Task prompt |
Within the listing that follows, reproduce exactly the lines starting at the line with "read more (64, 1158)" and ending at the line with "B.C. Premier Calls", inclusive, and only those. Pictures are dropped.

The data |
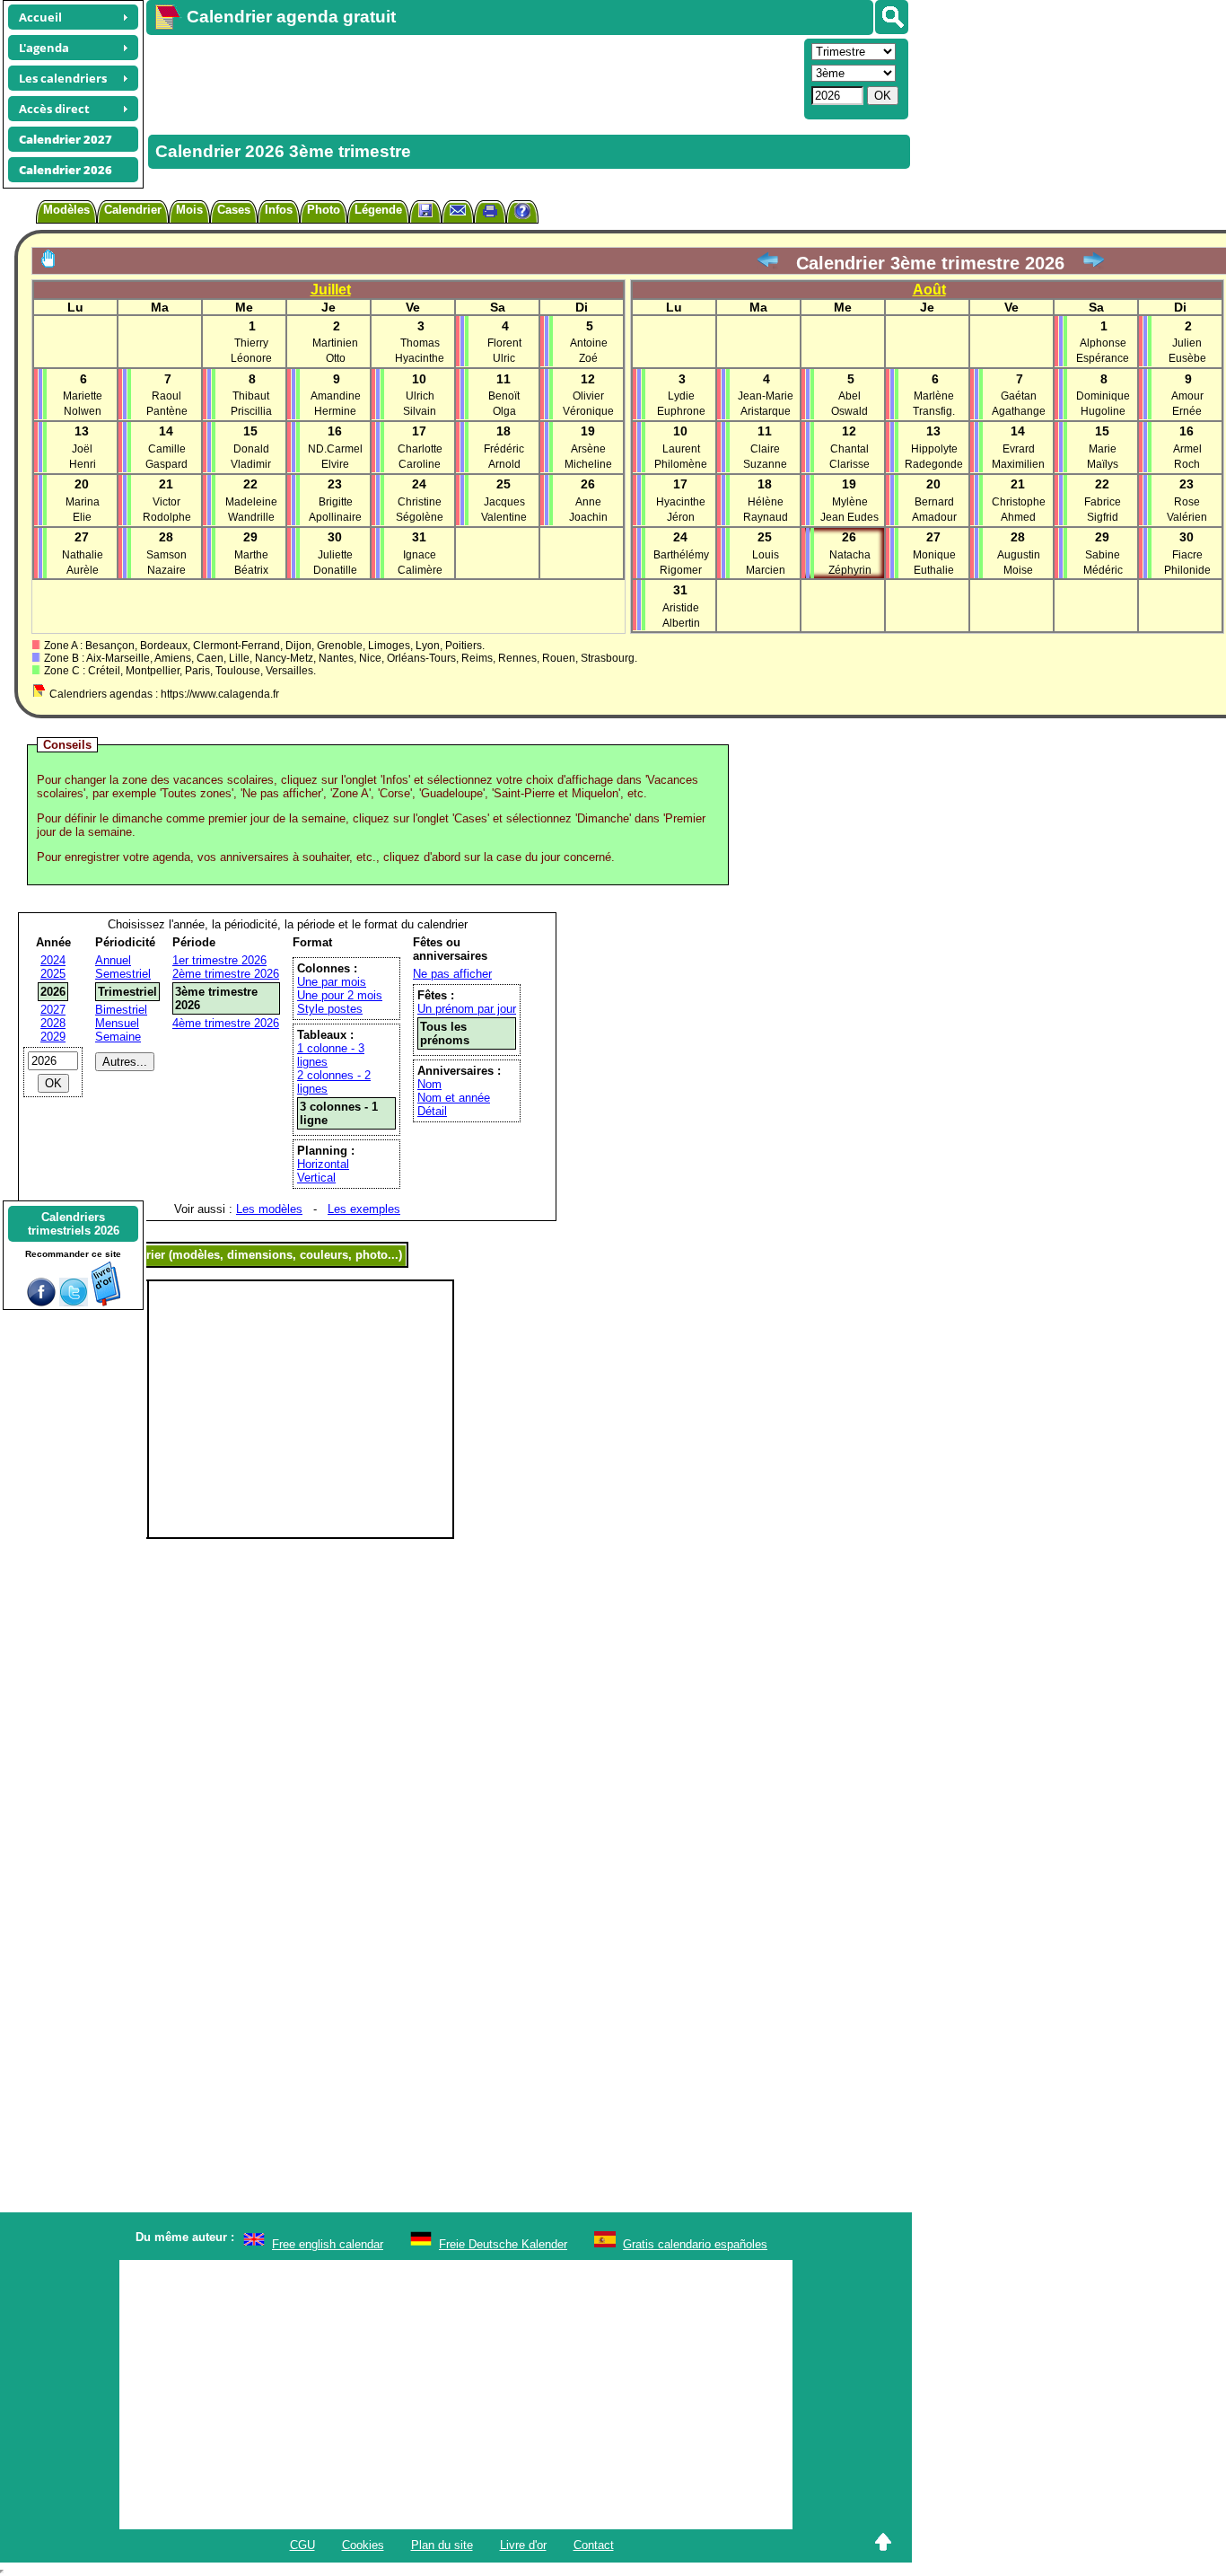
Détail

--

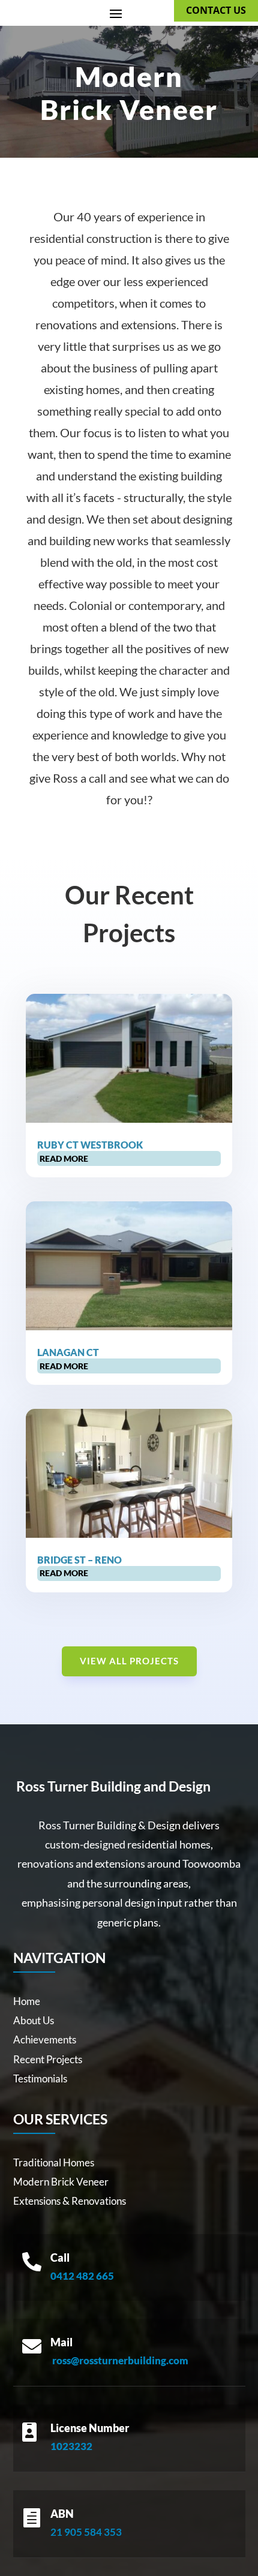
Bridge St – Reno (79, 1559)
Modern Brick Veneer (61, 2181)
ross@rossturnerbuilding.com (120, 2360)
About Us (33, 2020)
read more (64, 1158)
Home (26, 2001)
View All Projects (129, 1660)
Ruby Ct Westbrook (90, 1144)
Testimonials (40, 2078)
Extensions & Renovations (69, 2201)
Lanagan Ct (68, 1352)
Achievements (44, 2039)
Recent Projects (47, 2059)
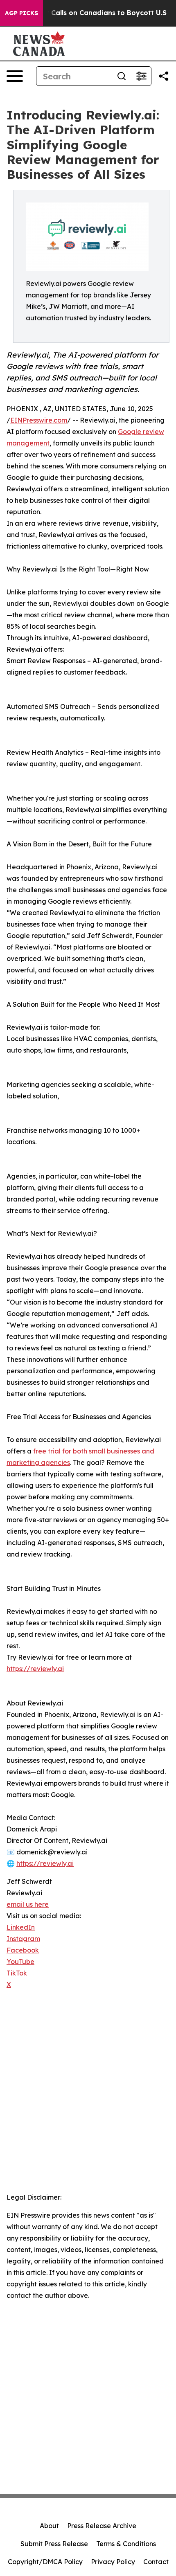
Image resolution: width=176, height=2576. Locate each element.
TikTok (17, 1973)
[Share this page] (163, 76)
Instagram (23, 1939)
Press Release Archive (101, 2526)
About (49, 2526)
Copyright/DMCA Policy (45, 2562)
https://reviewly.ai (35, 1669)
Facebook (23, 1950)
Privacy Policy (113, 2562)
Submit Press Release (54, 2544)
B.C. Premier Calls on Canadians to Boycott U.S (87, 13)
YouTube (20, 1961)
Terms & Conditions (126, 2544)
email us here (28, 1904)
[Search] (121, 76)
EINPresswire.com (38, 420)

...

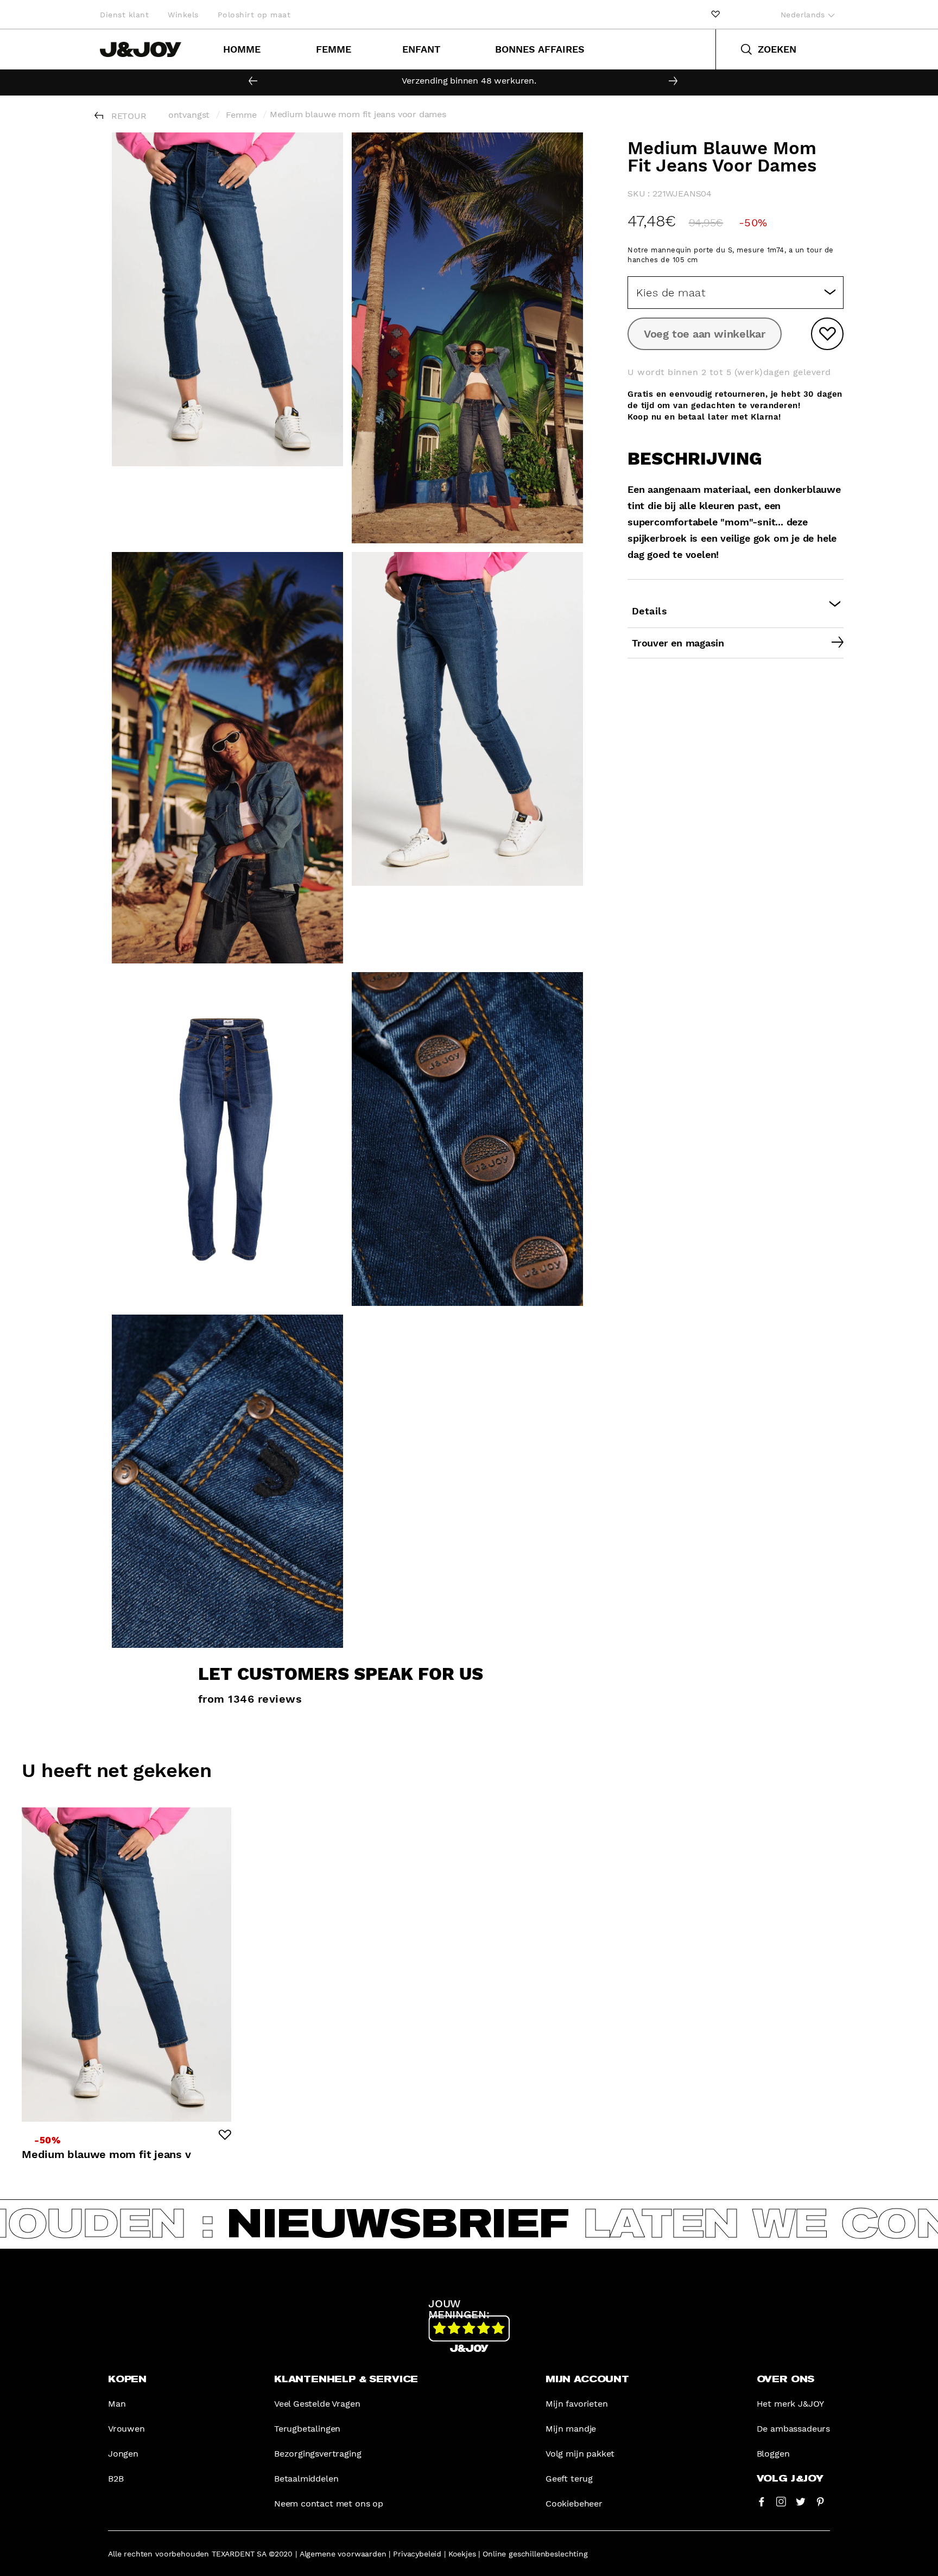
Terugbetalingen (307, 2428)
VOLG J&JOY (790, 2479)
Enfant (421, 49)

Task result |
read more (64, 1158)
Home (26, 2001)
View All Projects (129, 1660)
Ruby Ct Westbrook (90, 1144)
Testimonials (40, 2078)
Extensions & Renovations (69, 2201)
Lanagan Ct (68, 1352)
Achievements (44, 2039)
Recent Projects (47, 2059)
Image resolution: width=176, height=2576. Locate each element.
TikTok (17, 1973)
[Share this page] (163, 76)
Instagram (23, 1939)
Press Release Archive (101, 2526)
About (49, 2526)
Copyright/DMCA Policy (45, 2562)
https://reviewly.ai (35, 1669)
Facebook (23, 1950)
Privacy Policy (113, 2562)
Submit Press Release (54, 2544)
B.C. Premier Calls on Canadians to Boycott U.S (87, 13)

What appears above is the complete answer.